Klarna listed on the New York Stock Exchange with an IPO price of $40 a share, but its shares rose above $50 in its debut. The valuation is nearing $20 billion, and the IPO is bringing in $1.37 billion to the company and investors.
Swedish Klarna, known for its “buy now, pay later” services, conducted its long-awaited IPO on the New York Stock Exchange on Wednesday, September 10, 2025. The company pegged its IPO price at $40 per share, significantly above expectations, and brought in $1.37 billion. During its debut, its shares rose by 30 percent and yielded a market capitalization of nearly $20 billion.
Klarna, which has over 111 million users globally, is now positioning itself as a digital bank with increased focus on banking products such as debit cards and deposit accounts in the United States. CEO Sebastian Siemiatkowski chose to retain his shareholding without selling during the listing, signaling confidence in the company's long-term growth.
The IPO marks an important step for Klarna, which has fought its way through several years of postponed IPO and regulatory challenges. With this listing, Klarna becomes the largest Swedish company to have listed itself in the United States since Spotify in 2018.
The result gives new hope to the fintech sector, where several players are expected to follow Klarna on the stock exchange this autumn. Market players are closely watching whether this successful introduction can inspire more technology and financial companies to go public.
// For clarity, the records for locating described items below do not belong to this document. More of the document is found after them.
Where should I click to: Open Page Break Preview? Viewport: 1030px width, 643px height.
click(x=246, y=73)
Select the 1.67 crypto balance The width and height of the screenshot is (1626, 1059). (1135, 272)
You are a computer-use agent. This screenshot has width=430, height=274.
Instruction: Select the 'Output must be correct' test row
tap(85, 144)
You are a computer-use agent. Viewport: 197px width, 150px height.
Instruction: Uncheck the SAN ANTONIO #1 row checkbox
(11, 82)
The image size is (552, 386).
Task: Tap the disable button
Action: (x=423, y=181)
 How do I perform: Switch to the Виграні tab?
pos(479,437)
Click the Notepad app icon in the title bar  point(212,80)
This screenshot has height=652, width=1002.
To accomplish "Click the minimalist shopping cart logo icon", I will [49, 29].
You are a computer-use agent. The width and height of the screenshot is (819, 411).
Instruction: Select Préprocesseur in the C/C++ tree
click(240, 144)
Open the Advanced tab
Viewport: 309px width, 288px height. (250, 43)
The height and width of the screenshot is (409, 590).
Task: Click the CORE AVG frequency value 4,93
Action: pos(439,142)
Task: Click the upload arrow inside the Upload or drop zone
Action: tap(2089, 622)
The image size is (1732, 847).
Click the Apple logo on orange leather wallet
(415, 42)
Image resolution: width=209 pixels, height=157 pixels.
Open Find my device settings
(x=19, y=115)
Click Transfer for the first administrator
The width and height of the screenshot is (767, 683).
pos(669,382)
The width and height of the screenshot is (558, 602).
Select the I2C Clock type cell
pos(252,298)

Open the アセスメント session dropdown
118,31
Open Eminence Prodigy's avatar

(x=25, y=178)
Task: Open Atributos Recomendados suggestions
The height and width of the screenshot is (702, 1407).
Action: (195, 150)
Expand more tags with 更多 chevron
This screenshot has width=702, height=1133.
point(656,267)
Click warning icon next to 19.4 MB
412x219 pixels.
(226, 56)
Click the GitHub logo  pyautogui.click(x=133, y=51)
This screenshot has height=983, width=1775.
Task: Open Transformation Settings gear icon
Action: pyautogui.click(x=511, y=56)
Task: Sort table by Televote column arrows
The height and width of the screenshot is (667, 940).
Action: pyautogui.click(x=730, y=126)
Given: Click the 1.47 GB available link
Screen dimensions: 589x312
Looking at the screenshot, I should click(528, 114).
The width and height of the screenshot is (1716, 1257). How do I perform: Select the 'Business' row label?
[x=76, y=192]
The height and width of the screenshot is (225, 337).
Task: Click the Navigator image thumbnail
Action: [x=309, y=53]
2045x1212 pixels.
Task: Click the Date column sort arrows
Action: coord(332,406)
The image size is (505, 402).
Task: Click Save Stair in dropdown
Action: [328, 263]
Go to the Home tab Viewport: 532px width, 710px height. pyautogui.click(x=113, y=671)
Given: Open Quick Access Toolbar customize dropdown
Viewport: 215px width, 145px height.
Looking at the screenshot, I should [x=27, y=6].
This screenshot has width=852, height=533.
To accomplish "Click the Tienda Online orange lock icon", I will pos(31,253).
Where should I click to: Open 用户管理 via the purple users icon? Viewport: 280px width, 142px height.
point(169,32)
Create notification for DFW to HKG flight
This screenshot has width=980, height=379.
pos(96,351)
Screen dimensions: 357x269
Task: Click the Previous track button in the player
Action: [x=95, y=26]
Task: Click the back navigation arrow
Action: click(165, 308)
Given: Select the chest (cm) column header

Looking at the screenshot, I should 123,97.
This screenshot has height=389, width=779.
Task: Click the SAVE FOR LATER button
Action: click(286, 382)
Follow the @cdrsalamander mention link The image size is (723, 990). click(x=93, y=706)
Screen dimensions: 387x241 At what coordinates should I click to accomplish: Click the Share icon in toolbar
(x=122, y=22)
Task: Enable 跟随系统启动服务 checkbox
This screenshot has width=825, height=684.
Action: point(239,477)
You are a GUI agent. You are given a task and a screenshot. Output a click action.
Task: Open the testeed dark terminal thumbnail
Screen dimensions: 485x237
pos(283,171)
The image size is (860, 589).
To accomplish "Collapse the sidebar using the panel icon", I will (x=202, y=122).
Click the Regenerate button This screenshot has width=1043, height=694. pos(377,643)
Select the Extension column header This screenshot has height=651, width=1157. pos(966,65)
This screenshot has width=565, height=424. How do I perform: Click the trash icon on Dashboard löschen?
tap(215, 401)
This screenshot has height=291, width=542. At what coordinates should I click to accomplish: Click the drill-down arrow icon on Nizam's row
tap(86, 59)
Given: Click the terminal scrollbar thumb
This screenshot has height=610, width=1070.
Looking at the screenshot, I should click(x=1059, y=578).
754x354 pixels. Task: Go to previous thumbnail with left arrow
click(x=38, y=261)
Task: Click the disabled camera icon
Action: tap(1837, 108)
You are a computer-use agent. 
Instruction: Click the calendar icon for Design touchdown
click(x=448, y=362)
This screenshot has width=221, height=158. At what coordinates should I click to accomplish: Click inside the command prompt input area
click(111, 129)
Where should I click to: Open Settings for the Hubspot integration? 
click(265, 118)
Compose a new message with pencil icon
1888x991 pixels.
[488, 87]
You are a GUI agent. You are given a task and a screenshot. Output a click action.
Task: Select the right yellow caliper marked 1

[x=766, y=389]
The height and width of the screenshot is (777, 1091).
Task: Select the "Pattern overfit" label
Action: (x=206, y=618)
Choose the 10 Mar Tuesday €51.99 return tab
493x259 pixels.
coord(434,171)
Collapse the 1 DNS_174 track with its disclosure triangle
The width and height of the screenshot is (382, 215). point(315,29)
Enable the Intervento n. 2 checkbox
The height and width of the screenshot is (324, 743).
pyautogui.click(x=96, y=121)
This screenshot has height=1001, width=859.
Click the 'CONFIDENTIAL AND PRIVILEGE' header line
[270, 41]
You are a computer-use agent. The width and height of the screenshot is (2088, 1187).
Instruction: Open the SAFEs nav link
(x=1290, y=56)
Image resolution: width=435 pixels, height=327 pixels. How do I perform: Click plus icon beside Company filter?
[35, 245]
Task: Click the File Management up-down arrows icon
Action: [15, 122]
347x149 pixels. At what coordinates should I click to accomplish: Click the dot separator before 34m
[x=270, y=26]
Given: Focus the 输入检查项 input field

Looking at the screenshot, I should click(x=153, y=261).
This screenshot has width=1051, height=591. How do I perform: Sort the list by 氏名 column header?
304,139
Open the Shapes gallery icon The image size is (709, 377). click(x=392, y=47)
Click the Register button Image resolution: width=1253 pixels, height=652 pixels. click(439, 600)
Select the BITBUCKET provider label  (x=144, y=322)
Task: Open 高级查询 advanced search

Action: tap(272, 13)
Klarna has demonstrated strong growth and profitability in the United States, and its sights are now aimed at challenging traditional banking offerings in front of a digital audience that constantly wants new payment solutions without the credit cards' interest and fees.
The strong stock market debut has created positive signals for the buy now, pay later industry, but the industry still needs to prove its growth and business model are sustainable in a market marked by increasing regulatory pressure.